Cuenta Irene Vallejo en su exitoso libro, del que ya hablamos aquí, que los primeros cristianos fueron un colectivo propagador del uso del libro para poder celebrar en la clandestinidad la Palabra De Dios, un libro de pequeñas dimensiones que se podía ocultar mejor en las redadas y así evitar en lo posible las denuncias. Curiosamente la historia tiene sus ciclos y las instituciones también porque como sabemos la censura de la Inquisición trajo persecución de lectores de libros prohibidos.

Es, nunca mejor dicho, la cara y cruz de nuestra religión, o para hablar en propiedad, de nuestra política religiosa, que no es lo mismo.

Hoy toca hablar de negacionistas en un sentido u otro. A saber, aquellos que niegan todo valor posible en cristianos propagando sus creencias con coraje, fervor y sin fanatismo, y creyentes que no ven nada bueno fuera de su círculo. Esta dicotomía no es nueva dentro y fuera de la Iglesia. Los concilios fueron poniendo las cosas en su sitio, otros como Lutero agitaron las aguas para que se viese mejor el fango, aunque luego también se metió en charcos; pero almas grandes: Francisco de Asís, Domingo de Guzmán, Teresas de Jesús, Juan de la Cruz, Ignacio de Loyola, San Juan de Dios, etc, supieron volar alto o vivir entre todo ello siendo como la corriente del golfo, con vida y temperatura propia.

Los últimos escándalos de miembros de la Iglesia tuvieron no pocos negacionistas, hasta que el Papa Francisco dijo: basta. Históricamente la Iglesia tuvo enemigos, pero también se los ha creado ella misma y últimamente quizá más.

Viajo por la Galicia profunda y, me encuentro por doquier una ermita o iglesia que nuestros ancestros levantaron para sostener su vida y guardar su fe. Me emociona a veces este albergue espiritual que salpica la geografía de esta esquina de España, como el que acabo de ver en Cristosende, -el nombre ya lo dice todo-, donde leo, grabado en la fachada de granito de su templo, una inscripción elocuente: “Esta Iglesia es refugio sagrado”. Casa de Dios y refugio nuestro, qué bonito resumen de arraigada creencia.

Galicia tiene ella sola la mitad de los núcleos de población de toda España. Esto significa que te encuentras aldeas con una docena de casas, o menos, que se integran a su vez en parroquias y éstas en ayuntamientos.

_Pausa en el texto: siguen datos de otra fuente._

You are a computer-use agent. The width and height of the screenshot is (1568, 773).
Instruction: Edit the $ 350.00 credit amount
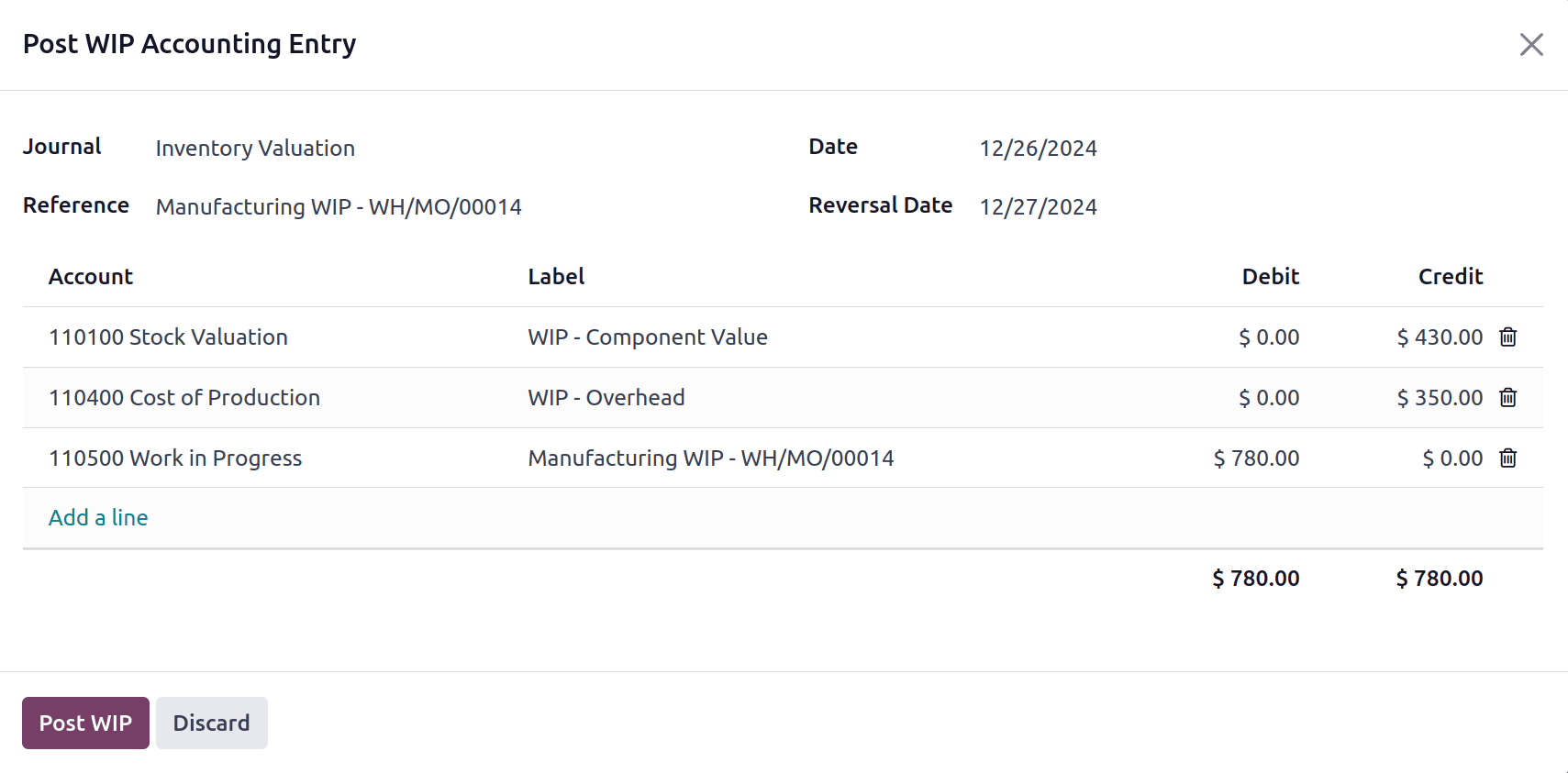click(x=1439, y=398)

Dichas aldeas no tienen entidad propia administrativamente hablando, pues dependen de otras estructuras de mayor volumen, sin embargo no les falta, a la mayoría, su pequeña ermita o iglesia que, a pesar de la despoblación, los pocos vecinos que quedan miran por ellas.

La aldea donde voy de vacaciones se llama Paradellas, cuyo nombre algo dice de fin de camino y alejamiento; aquí el edifico de la iglesia parroquial cumplió un siglo el pasado año y, aunque no es muy antigua tiene el mérito, como muchas, de haber sido levantada en su mayor parte por los propios feligreses que hoy la siguen manteniendo lustrosa, abierta y limpia. También, con su cementerio adosado a ella (como por aquí se acostumbra) el refugio presente y postrero queda asegurado. “No os quepa duda”, diría Santo Tomás.